Захар бросил карандаш, которым чертил в тетрадке, сказал:
— Ну, с бригадирством его история давняя и сложная. Жизнь, она ведь вообще... не азбука, словом... Когда ставили бригадиром — доверял.
— Но что же произошло в таком случае? — спросил Смирнов. — И когда?
— Что и когда? — Захар задумался. — Что ж, если поразмыслить, можно и ответить, однако. И насчет Фрола одновременно. Это, пожалуй, как время года меняется, незаметно. Была зима, но когда-то выдался теплый денек. Один, другой... Не заметил. Потом и с крыш закапало. Думаешь — так и должно быть. Снег осел, ручьи побежали, Светлиха вон вскрылась. Все ничего, все это видел не раз. А потом глянешь на луга, а они зеленые. Вон что! А ведь месяц-полтора назад вьюга по ним гуляла! Непонятно?
— Не очень, — согласился Смирнов.
— Фрол и Устин — разные люди. Скажешь, допустим, им: сделайте то-то. Фрол угрюмо глянет, едко усмехнется. Но едва примется за работу — преображается прямо весь. И уж будь уверен, сделает на совесть. Устин — тот по-другому. Тот еще поддакнет — давно бы, мол, сделать это надо, заверит, что выполнит с охотой. И действительно, выполняет всегда. И тоже вроде на совесть. А вот смотришь на него и думаешь: не с охотой ведь, для виду делает. Отчего такое чувство?
— А может быть, это предубеждение какое-то к Устину у тебя, Захар Захарович?
— Оно бы скорей к Фролу должно быть.
— Это-то верно, — согласился Петр Иванович.
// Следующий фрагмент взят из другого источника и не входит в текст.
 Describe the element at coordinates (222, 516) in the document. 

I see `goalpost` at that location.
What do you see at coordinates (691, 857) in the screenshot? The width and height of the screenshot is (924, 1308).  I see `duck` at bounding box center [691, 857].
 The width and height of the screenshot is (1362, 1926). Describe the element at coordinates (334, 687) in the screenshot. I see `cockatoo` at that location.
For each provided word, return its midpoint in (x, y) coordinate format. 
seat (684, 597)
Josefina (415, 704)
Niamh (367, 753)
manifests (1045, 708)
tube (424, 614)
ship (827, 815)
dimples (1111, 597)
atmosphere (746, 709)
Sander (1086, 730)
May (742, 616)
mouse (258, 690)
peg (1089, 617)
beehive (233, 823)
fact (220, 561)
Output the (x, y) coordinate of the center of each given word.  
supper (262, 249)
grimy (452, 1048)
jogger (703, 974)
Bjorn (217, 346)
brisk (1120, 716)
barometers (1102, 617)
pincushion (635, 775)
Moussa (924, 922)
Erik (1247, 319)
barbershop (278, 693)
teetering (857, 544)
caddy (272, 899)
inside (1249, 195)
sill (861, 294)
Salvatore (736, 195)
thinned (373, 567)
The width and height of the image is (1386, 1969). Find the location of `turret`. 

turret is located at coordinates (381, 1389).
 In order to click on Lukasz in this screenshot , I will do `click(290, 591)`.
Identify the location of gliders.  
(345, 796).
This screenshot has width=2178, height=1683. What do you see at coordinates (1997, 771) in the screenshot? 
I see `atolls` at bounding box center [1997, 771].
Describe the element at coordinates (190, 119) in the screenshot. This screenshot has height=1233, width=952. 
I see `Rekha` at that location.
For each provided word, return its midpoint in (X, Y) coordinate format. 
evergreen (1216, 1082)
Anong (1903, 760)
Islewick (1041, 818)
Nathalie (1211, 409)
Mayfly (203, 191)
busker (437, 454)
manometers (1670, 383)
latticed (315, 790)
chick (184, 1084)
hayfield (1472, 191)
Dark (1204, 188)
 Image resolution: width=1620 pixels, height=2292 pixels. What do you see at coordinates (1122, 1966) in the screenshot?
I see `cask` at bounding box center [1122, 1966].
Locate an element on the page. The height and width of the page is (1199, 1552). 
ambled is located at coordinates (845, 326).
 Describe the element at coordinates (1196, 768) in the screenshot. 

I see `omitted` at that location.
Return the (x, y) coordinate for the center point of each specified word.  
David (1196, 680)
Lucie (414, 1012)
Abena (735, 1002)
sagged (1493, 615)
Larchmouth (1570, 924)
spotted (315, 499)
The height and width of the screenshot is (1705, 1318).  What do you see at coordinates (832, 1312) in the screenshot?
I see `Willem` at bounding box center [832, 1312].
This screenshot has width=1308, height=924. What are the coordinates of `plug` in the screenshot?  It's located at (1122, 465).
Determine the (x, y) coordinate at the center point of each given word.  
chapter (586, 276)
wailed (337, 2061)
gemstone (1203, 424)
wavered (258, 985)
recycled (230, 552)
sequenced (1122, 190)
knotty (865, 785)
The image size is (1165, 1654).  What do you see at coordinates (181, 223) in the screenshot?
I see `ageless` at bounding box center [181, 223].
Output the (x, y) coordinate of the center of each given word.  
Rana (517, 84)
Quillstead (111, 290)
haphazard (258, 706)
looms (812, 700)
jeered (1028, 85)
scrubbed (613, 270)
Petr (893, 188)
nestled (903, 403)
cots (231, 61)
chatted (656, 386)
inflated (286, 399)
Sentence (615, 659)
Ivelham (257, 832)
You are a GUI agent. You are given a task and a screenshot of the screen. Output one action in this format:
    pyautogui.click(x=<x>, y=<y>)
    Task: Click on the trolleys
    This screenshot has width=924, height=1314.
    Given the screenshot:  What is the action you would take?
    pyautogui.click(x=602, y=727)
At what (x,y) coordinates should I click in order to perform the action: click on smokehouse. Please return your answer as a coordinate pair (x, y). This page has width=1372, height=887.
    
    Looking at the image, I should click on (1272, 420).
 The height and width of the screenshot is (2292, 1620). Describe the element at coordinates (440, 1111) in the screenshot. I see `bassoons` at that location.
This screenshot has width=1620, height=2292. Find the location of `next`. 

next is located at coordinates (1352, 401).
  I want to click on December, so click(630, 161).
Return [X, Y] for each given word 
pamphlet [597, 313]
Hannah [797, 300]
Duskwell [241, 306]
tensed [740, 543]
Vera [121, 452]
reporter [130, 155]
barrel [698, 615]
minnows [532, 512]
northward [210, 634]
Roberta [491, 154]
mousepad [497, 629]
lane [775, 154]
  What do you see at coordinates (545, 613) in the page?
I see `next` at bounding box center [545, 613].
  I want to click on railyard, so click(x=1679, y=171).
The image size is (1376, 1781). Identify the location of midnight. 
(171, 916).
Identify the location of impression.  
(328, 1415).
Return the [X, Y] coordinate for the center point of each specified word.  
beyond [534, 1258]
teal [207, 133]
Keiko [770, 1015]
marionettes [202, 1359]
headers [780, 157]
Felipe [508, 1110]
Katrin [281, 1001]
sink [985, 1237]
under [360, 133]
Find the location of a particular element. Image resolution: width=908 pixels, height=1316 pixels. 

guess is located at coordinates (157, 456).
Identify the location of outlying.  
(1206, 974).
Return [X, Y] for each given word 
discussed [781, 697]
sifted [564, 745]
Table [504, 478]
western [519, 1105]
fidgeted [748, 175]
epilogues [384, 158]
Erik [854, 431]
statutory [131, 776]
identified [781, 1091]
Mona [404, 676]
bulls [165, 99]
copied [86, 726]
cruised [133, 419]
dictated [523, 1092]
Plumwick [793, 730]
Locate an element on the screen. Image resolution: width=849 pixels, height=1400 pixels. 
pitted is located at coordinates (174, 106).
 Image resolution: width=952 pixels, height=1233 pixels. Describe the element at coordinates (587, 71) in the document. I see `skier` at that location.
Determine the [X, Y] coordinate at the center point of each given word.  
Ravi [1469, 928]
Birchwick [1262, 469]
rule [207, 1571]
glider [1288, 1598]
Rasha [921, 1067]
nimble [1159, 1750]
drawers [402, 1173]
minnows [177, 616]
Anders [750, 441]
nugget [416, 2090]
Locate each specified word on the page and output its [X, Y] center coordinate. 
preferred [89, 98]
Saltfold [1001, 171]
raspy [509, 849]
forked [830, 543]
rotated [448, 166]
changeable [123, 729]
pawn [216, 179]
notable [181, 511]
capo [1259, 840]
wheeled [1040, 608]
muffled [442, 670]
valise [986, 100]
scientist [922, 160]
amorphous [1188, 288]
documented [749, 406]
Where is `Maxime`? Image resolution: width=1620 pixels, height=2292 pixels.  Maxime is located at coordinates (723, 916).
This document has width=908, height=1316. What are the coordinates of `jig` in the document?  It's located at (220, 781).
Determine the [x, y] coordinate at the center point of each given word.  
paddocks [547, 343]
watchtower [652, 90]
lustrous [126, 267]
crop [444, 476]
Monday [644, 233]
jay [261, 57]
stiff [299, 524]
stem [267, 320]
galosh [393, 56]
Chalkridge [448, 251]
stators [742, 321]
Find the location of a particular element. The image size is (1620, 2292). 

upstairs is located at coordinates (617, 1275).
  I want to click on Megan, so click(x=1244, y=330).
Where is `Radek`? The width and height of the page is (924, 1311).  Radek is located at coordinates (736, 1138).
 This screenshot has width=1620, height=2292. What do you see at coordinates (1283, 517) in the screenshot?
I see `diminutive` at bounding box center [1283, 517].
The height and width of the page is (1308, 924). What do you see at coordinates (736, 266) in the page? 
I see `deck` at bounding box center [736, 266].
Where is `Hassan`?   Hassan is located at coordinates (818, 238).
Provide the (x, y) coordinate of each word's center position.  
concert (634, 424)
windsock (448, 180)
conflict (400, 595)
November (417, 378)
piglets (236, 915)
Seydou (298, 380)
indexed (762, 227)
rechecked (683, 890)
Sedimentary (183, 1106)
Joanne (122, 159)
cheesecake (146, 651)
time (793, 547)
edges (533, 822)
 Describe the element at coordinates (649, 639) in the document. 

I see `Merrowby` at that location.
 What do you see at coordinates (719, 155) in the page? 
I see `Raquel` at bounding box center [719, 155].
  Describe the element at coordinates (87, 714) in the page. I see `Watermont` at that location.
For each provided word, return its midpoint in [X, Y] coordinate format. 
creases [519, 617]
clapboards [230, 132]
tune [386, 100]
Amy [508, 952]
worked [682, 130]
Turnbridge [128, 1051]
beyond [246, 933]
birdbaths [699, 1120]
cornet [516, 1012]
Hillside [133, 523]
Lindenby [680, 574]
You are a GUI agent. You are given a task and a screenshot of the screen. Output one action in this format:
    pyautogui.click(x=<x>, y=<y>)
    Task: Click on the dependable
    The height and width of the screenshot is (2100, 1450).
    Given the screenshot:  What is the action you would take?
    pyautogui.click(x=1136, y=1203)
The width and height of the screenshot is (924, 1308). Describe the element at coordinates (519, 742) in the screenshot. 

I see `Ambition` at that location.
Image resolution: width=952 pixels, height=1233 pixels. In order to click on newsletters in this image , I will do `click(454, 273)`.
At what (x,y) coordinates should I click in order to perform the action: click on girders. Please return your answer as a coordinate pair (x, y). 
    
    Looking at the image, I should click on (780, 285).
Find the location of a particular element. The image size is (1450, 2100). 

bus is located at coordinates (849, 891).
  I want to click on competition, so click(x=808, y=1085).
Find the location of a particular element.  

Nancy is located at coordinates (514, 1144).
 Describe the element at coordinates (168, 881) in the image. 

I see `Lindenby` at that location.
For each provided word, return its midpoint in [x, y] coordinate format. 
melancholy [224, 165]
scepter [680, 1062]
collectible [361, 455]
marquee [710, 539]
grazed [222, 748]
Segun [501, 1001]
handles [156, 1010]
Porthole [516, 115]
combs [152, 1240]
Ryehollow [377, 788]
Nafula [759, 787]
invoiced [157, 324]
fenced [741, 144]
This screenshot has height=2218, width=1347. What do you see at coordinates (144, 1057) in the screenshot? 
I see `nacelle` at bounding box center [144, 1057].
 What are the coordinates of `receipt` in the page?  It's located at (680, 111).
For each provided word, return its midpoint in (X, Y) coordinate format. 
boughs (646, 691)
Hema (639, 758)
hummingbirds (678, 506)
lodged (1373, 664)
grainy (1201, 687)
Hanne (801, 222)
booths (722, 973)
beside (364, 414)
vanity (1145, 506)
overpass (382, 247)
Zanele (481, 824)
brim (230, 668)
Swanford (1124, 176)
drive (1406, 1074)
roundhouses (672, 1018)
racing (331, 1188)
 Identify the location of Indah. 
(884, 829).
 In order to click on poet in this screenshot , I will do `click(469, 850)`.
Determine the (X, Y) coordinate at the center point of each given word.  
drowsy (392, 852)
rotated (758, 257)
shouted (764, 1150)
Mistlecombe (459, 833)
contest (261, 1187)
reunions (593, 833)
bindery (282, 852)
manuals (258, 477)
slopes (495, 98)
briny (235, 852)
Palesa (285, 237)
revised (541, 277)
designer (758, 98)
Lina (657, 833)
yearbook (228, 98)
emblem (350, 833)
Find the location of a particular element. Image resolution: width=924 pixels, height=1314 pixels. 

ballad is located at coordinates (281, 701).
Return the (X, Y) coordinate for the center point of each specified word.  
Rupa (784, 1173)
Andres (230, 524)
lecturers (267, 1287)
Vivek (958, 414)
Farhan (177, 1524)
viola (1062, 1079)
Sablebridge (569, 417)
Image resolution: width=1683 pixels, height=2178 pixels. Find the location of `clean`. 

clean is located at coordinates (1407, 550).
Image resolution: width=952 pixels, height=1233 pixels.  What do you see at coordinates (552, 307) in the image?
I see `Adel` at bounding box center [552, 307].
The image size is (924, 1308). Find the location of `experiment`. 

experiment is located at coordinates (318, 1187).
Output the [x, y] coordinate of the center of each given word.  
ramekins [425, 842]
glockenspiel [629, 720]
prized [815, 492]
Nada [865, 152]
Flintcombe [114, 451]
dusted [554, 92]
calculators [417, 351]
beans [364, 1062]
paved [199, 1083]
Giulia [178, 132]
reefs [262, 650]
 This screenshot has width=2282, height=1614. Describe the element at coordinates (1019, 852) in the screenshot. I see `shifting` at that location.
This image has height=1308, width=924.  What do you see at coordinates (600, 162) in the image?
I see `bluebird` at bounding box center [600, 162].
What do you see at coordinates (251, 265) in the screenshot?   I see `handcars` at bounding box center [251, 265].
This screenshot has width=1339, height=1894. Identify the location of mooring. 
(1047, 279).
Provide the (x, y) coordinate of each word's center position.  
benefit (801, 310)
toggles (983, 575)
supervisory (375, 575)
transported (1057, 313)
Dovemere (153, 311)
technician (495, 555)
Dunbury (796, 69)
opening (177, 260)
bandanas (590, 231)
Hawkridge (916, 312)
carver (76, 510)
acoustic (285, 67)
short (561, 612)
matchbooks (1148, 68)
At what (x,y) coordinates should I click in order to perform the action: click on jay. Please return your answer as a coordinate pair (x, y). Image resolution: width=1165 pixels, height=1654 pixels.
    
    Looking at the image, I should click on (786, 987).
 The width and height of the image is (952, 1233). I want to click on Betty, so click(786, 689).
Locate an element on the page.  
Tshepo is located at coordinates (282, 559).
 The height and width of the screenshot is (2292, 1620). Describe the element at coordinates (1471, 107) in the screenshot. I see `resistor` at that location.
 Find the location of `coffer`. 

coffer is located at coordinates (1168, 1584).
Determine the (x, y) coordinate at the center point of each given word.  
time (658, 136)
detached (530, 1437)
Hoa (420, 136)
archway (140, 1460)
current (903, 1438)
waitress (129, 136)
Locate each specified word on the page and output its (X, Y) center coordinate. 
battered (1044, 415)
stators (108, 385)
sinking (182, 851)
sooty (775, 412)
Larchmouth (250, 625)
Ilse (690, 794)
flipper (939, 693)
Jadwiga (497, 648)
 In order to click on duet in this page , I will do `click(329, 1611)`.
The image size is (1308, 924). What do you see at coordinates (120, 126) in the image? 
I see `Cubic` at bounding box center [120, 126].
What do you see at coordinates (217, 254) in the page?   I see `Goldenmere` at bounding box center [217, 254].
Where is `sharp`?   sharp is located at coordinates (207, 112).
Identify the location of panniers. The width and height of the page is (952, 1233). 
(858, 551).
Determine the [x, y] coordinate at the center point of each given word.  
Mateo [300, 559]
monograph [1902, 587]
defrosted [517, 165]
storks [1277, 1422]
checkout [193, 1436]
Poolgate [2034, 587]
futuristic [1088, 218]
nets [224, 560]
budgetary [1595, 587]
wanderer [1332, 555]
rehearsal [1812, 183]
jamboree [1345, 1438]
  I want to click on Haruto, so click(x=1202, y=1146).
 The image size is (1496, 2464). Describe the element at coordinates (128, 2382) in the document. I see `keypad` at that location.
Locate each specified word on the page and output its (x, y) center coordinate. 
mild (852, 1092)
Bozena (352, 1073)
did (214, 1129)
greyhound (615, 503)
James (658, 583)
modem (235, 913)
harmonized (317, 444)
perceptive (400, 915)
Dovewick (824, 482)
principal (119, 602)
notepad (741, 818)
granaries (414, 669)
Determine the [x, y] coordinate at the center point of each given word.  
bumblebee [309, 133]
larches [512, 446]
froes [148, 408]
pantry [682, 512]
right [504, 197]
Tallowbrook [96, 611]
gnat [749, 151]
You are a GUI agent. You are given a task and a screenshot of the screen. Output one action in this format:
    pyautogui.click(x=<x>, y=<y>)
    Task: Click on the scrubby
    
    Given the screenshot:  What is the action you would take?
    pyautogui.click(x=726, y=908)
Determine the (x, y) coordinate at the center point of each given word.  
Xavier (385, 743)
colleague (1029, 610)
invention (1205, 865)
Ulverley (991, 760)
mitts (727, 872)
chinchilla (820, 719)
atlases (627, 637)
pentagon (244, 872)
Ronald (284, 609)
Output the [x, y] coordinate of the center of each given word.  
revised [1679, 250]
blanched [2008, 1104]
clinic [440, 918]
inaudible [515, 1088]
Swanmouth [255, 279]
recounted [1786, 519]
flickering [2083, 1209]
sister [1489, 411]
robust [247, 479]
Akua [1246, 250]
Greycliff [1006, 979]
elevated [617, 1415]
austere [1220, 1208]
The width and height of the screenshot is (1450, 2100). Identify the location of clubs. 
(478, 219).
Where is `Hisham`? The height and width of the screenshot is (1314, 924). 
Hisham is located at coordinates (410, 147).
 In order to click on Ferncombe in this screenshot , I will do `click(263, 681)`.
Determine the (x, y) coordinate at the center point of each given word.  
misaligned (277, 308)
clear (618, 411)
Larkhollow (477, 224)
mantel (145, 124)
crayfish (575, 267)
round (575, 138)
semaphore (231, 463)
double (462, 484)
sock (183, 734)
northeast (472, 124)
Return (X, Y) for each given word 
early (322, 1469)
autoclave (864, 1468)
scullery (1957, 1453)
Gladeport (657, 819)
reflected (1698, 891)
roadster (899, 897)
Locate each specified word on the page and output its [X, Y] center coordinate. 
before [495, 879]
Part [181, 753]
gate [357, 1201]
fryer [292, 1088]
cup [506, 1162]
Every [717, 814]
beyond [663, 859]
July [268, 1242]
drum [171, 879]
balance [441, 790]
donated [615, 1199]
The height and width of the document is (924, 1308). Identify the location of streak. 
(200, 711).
— И вот незаметно живут два таких чувства и делают свое дело. А однажды вдруг посмотришь на это будто со стороны — эге-ге! Где снежок был, там травка зеленеет! И наоборот. Корову, говорил я, вчера Курганов пожалел, — медленно продолжал Большаков. — Мертвую. Но он ее и живую жалел. Это была одна из лучших коров в колхозе. А вот Устин не пожалел. Для него корова есть корова. Скот, в общем. Мелочь, скажешь? Ладно, возможно. Школу-семилетку мы строили — вон она, на взгорочке стоит. Строители известно какие, доморощенные. Моторин тоже недоглядел, вырезали оконные проемы всего метр на метр. «Не город, сойдет, — заявил Устин. — Легче рамы сделать, меньше стекла потребуется». Фрол походил-походил как-то вокруг здания, постоял напротив, покурил. Я тоже осматривал стройку, невзначай подошел к нему. Он покосился на меня, скривил губы: «Строители... Ослепнут ваши котята-ребята в такой-то школе». Неприятно мне с ним вообще разговаривать, а тут еще нашел слово такое — «котята-ребята»... Но подумал-подумал я — велел окна как можно шире разрезать. Признаться тебе — против своей воли велел. Уж очень хотелось наперекор Фролу сделать. Почто же Устин-то не предложил такое, а Фрол? Тоже мелочь? Но две мелкие мелочи — уже одна средняя... А то еще как-то — давно это было — свинарник загорелся от грозы. И дождя-то не было, громыхнуло да ушло. Все лето сушь стояла жуткая, все порохом взялось. А свинарник из смолья был сложен да соломой крыт. В одну минуту морем огня взялся, аж засвистело, загудело так, что и поросячьего визга не слышно было. А свинья перед смертью слышал, как кричит? Вот-вот рухнет свинарник, а в нем около тридцати голов. По тем временам — богатство. Мечемся вокруг, а подойти — где там! Устин-то и рукой махнул, осел прямо на землю — погибло, мол, все.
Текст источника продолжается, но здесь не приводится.